Eva, Cosmina, Atilla… Alleluia !
Comme sont étranges les circonvolutions d'une mouche sur un plafond blanc !
Quelle légèreté ! Quelle habileté ! Quelle dextérité ! C'est vraiment prodigieux ! Et au rythme des secondes, des minutes, des heures qui s'écoulent, je me surprends à l'interroger : qu'est ce qui te meut petit insecte volant ? Pourquoi te déplaces-tu toujours dans le même sens et reviens-tu de façon systématique dans ce petit coin extérieur gauche de la pièce ?
Rassurez-vous, je n'ai pas fumé la moquette, selon l'expression usuelle des jeunes !
Cette contemplation, ô combien surprenante, est le résultat d'une arrivée sur l'arête d'un mur à l'issue d'un double salto arrière avec envol non prémédité et rétablissement non contrôlé ayant comme point de départ une chaise de bureau. La caractéristique principale de ce matériel, connue de tous sauf de moi apparemment, est de rouler lorsqu'on monte dessus.

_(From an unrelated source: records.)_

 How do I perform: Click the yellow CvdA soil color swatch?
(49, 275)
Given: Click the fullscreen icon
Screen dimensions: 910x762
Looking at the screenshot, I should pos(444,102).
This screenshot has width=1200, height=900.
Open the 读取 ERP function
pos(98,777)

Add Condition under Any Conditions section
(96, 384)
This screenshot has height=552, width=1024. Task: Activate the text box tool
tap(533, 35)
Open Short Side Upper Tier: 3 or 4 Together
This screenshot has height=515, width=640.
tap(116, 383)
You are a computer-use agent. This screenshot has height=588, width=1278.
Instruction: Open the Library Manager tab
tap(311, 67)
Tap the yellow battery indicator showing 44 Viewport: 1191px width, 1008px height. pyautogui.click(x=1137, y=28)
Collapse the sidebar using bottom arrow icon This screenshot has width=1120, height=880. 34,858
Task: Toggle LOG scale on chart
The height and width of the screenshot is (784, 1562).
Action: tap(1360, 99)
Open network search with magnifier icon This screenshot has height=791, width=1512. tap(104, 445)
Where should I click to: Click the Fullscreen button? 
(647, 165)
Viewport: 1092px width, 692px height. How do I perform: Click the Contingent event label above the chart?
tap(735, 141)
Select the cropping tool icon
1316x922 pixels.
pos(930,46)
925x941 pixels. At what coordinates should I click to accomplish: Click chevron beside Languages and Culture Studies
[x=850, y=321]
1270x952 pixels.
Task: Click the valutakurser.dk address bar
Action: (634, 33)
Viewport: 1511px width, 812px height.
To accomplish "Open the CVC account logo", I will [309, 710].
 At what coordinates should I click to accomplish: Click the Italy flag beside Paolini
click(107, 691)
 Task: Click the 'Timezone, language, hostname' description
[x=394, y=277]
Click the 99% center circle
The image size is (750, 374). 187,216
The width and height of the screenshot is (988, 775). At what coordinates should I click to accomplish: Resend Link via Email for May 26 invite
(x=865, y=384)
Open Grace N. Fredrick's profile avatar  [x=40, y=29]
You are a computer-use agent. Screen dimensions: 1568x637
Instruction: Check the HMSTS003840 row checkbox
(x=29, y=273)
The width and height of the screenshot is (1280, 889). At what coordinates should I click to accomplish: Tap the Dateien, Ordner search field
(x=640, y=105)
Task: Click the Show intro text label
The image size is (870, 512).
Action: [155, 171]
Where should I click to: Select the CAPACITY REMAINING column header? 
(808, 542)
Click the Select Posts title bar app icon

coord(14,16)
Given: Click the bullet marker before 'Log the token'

Même si l'expérience ne profite vraiment qu'à celui qui la vit, j'ai envie d'énoncer le conseil suivant : ne pratiquez l'art de la pirouette et de la voltige que dans le cadre strict d'une école du cirque. Passer outre fait en effet courir le risque d'une immobilisation de quatre semaines pour fracture de deux vertèbres lombaires et cela en plein été, au moment de partir en vacances.
Me revient à l'esprit que dans ma petite enfance j'avais une tendance fâcheuse à partir à gauche quand on me disait d'aller à droite. Sans aucune considération politique, je peux dire que ce fut aussi le choix de mon ange gardien qui m'évita ainsi un saut dans le vide de plus de quatre mètres. C'est sans doute lui qui orienta l'objet roulant bien identifié afin de suivre scrupuleusement les consignes du Très Haut peu désireux de me voir arriver trop à l'avance, au risque de mettre la pagaille dans la Cour céleste.
Douloureuse, bien à plat sur mon lit, liée et fixée par la potence de la perfusion de calmants, le regard orienté sur mon amie la mouche, j'en suis là de mes réflexions lorsque j'entends un coup frappé discrètement à la porte. Qui me fait la surprise d'une des premières visites ?
Un petit visage angoissé apparaît dans l'entrebâillement et je reconnais les regards consternés de Cosmina et de sa petite Ioanna, désormais scolarisée et passant, pour la petite histoire, parmi les premières de sa classe au CE1.
Petite ou grande histoire, je ne sais ; mais la persévérance de cette maman de la communauté rom, dormant dans la rue et amenant tous les matins sa fille impeccablement habillée, reste pour moi en ces circonstances un beau chemin de courage à parcourir à mon tour.
Dans sa main, en cette journée estivale, une petite bouteille d'eau minérale bien fraîche, dans l'autre un pain au chocolat et dans une boîte à ruban un vrai flan pâtissier.
L'émotion m'étreint et ne me quitte plus jusqu'au moment de leur départ. Des mains maternelles me nourrissent, des paroles réconfortantes me consolent, des gestes sûrs retapent mon oreiller, des regards compatissent et des mots un peu fermes me grondent. « Tu dois faire attention, c'est trop grave », me disent-ils. Un instant plus tard Ionut, tout gauche avec son petit bouquet de fleurs, entre à son tour, s'excusant presque de n'avoir pu venir plus tôt, le regard quelque peu embué lorsqu'il évoque le pire qui ne s'est heureusement pas produit.
Le lendemain Eva, Atilla, leurs petits enfants les mains remplies de bananes, brugnons, gâteaux divers viennent aussi me visiter, venus à pied sous la chaleur, essuyant discrètement leurs larmes qui coulent. « tou sais, on est là, tou peux compter sour nous ».
Et Cosmina, fidèlement, de revenir le surlendemain avec Tibi, son mari.
En cette canicule, dans une dépendance totale et forcée, c'est de la fraîcheur de ces paroles, de ces gestes de tendresse que jaillissent alors les paroles du Psaume :
« Le Seigneur est mon berger, je ne manque de rien, sur des prés d'herbes fraîches, Il me fait reposer".
Le Seigneur était venu me visiter. Alleluia !
Nathalie Gadea
2 août 2013
P.S. : une phrase essentielle du message final de Diaconia 2013 était : « Personne n'est trop pauvre pour n'avoir rien à partager ».